OH MY FUCKING GOD THAT WAS FUNNY.

The quote you had is not a quote, tycho. It was quoted by one of our glorious political leaders/actresses, and she was called on it. This is embaressing just to be in the same thread with anyone who would be such an idiot as to not actually quote from Julius Caesar and instead take it off some website or worse, Barba Streisand.

This has happened many times in the past, and no matter how conservative you are you must realise that this is the normal course in a war, and once most of the threat is gone it will be revoked. Look at history- once the most prominent threats have been handled most of these laws (patriot act etc) will be revoked. Unless of course you believe in some grand conspriacy by some of the most patriotic people out there (Bush's cabinent, DoD people etc) to take over the US and betray its laws.

Anyway...

Tree: It is a logical conclusion I came to based on the assumption of readyness on the part of the affected country, comparing the estimated results of biological/chemical/nuclear weapons. The information is widely available on the web.

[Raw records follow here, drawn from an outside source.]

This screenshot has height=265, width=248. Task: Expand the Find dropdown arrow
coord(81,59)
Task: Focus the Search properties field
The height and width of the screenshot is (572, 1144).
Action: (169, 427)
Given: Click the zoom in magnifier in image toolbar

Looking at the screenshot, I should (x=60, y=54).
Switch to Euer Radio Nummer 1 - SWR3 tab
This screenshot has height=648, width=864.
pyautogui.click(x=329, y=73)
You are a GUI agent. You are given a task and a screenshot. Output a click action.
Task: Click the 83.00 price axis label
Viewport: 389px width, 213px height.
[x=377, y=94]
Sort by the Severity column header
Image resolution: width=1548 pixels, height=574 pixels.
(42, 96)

Besides that, Chemical and biological weapons can, once again, be defended against. Vaccines, quartentines, the nature of said weapons, etc. Nuclear weapons cannot. This obviously makes them a fair deal worse than biological or chemical weapons.

Now, lets review.

Hussein needs to die.
The USA might or might not be threatened by Hussein
The USA might be being hypocritical by attacking Iraq, because he might not present a threat and his huhman rights abuses are by no means unique
Hypocritical or no, its good that Hussein gets killed and a democracy (ala Japan after WWII) is installed.

Given all of this, the only real debate question is not wether we go to war, but if the US is being hypocritical in going to war. Hussein dead, no matter how hypocritical the reason, is a desireable thing.

Agreed?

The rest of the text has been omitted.